TRECHO:
^^^^

Dominar as teclas foi essencial para ter olhos nas pontas dos dedos

29/01/2019   10h03

O estudante tinha 16 anos e cursava o 9º ano do ensino fundamental quando foi atingido no rosto por estilhaços de balas. Ele estava na casa de um amigo que, jurado de morte, foi alvejado na sua frente. Marcos não viu, pois a pólvora que se espalhou pelo ar queimou seus olhos e o deixou com sessenta pedaços de chumbo instalados na cabeça e o desafio de aprender a ver a vida sem poder enxergar.

 

 

No início, veio a preocupação com os pais. “Como eles lidariam comigo cego?”, se perguntava. Depois, experimentou a revolta. Andou estressado com aquela realidade que parecia sem luz. Quebrou um celular para acalmar os nervos e, nesse dia, se deu conta: “Nada disso vai trazer a minha visão de volta!”

 

Até que um dia ele não aguentou mais ficar desacomodado dentro de casa. Só avisou para a família que iria voltar para escola. A mãe ficou bem preocupada. Como o filho ia fazer o caminho até a sala de aula sem poder enxergar? “A verdadeira adaptação só acontece quando você começa a andar só”, foi o que Marcos da Silva, 24 anos, respondeu ao assumir o desafio de andar sempre no escuro, não importava se fosse dia ou noite.

 

Marcos passou, então, a ocupar o tempo livre buscando ferramentas no computador que o ajudassem a se reconectar com o mundo. Entre tentativas e erros, descobriu sua paixão pela informática. Além de ser uma nova forma de se comunicar, a tecnologia se apresentou como uma possível profissão. Foi quando conheceu Raquel, a doce voz feminina de um sintetizador que lê tudo o que está escrito na tela. Se ele não pode ver, Raquel assopra no seu ouvido.

^^^^

ENTRADAS EXIBIDAS:
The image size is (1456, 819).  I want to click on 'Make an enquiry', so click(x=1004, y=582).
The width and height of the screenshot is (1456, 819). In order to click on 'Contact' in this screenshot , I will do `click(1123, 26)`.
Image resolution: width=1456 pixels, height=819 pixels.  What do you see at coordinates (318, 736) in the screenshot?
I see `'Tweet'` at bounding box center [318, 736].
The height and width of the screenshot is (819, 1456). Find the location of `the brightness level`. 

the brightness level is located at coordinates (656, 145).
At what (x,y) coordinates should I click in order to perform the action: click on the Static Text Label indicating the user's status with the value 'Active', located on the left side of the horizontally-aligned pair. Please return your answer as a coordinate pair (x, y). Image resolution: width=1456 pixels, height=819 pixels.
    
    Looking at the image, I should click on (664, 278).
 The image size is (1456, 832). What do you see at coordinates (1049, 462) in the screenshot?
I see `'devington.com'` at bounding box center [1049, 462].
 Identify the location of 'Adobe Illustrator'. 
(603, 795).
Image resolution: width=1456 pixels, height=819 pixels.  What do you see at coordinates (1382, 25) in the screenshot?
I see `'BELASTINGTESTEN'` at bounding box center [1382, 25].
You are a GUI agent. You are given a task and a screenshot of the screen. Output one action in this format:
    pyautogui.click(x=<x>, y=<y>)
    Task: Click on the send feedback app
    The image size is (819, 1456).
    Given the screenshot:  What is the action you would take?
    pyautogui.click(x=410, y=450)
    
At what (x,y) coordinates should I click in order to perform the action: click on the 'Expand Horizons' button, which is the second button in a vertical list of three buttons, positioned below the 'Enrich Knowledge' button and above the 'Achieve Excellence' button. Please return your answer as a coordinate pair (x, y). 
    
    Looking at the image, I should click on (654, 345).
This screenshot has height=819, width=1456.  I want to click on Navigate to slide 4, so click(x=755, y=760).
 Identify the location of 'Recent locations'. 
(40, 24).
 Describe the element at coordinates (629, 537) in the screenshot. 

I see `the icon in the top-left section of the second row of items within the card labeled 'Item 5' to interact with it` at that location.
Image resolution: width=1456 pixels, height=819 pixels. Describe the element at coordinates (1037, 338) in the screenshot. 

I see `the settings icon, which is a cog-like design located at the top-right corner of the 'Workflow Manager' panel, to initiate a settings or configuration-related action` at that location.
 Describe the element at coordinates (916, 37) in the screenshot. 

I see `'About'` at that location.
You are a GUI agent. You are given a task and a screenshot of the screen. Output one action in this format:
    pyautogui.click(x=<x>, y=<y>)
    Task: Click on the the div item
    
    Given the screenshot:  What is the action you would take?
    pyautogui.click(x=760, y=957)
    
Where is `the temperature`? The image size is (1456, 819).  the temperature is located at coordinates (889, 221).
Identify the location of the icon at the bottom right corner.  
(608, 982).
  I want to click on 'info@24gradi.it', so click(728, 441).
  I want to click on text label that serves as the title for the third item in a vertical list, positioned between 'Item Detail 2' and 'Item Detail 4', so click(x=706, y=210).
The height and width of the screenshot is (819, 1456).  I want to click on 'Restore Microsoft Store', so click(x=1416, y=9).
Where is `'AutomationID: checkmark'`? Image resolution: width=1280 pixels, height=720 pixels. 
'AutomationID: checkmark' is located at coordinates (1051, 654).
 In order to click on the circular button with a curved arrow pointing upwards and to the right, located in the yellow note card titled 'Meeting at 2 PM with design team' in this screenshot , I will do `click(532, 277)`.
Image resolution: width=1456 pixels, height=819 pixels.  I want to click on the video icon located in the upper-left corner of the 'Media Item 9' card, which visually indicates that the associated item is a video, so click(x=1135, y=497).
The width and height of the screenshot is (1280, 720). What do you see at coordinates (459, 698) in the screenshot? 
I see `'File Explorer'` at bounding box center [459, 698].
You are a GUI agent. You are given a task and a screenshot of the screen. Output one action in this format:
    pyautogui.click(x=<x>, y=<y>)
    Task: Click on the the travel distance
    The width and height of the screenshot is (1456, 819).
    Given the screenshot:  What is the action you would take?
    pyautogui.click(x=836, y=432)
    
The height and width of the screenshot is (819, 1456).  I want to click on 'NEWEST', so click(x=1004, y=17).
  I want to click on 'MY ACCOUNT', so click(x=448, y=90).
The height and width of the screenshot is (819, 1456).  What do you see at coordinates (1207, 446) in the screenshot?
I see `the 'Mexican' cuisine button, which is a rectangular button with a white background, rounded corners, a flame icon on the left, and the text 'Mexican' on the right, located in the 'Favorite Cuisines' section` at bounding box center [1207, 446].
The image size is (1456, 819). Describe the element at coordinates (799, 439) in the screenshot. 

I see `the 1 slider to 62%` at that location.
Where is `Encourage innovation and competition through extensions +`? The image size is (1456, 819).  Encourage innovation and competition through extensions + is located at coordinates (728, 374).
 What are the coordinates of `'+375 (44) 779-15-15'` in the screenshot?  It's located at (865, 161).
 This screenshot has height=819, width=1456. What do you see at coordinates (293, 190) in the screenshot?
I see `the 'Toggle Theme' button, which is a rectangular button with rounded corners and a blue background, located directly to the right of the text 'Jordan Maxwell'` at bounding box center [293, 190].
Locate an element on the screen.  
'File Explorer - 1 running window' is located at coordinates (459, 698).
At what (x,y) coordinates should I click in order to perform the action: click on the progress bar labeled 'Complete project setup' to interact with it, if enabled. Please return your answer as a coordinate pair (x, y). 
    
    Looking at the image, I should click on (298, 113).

^^^^

TAREFA A:
Cite fielmente, das entradas, as linhas desde a que contém "25) in the screenshot?" até a que contém "so click(x=755, y=760).", incluindo essas duas.
TAREFA B:
Dê continuidade ao trecho sobre a adaptação de Marcos à cegueira a partir do ponto em que ele termina.
O trecho e as entradas têm origens distintas.

RESPOSTA DO EXERCÍCIO A:
Image resolution: width=1456 pixels, height=819 pixels.  What do you see at coordinates (1382, 25) in the screenshot?
I see `'BELASTINGTESTEN'` at bounding box center [1382, 25].
You are a GUI agent. You are given a task and a screenshot of the screen. Output one action in this format:
    pyautogui.click(x=<x>, y=<y>)
    Task: Click on the send feedback app
    The image size is (819, 1456).
    Given the screenshot:  What is the action you would take?
    pyautogui.click(x=410, y=450)
    
At what (x,y) coordinates should I click in order to perform the action: click on the 'Expand Horizons' button, which is the second button in a vertical list of three buttons, positioned below the 'Enrich Knowledge' button and above the 'Achieve Excellence' button. Please return your answer as a coordinate pair (x, y). 
    
    Looking at the image, I should click on (654, 345).
This screenshot has height=819, width=1456.  I want to click on Navigate to slide 4, so click(x=755, y=760).

RESPOSTA DO EXERCÍCIO B:
 

São pelas orientações dela que ele se guia enquanto trabalha como assistente técnico no Serviço Nacional de Aprendizagem Industrial (SENAI).  Há um mês, ele assumiu um contrato temporário na instituição como participante do Programa SENAI de Ações Inclusivas (PSAI), que tem como objetivo capacitar pessoas com deficiência física ou intelectual para torná-las autônomas e preparadas a assumir um posto no mercado de trabalho, de acordo com as suas potencialidades.

 

Marcos tateia o computador e cumpre as tarefas que lhe atribuíram. Para se preparar para o cargo, fez capacitação da Google. Lê e escreve sem ver. Reconhece os companheiros de trabalho pela fala e chega todos os dias ao emprego com a ajuda das pessoas que o orientam a tomar o ônibus certo. Não dá um passo sem a bengala, que substitui o sentido perdido, rastreia o caminho certo e aponta obstáculos no trajeto.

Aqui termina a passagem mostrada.